The overall objective of the current work is to create an upscaled model in which both single- and two-phase fault rock properties are represented within the simplified model geometry shown in Fig. 2b, and this upscaled model is the final product of the workflow summarised in Fig. 6 and explained in detail in the final section of the paper. Part of the workflow for creating this model involves the construction of an intermediate upscaled model using the same geometry as the final one (Fig. 2b), but which includes only single-phase fault rock properties. This model is created by Step 1 of the workflow (Fig. 6), using the single-phase flow-based geometrical upscaling method10.

• DATA EXTRACT

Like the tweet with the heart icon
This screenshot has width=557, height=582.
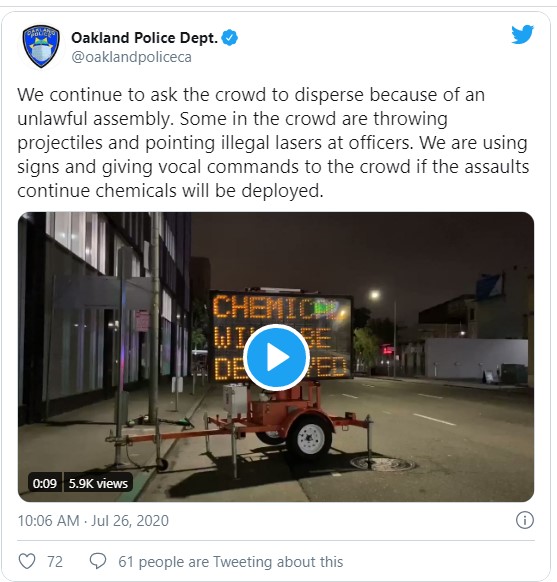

• DESCRIPTION OF THE TASK
According to the excerpt on upscaling fault rock properties, what method is used to create the intermediate upscaled model? Rely on the text alone and set the data aside.

• CORRECT ANSWER
The single-phase flow-based geometrical upscaling method.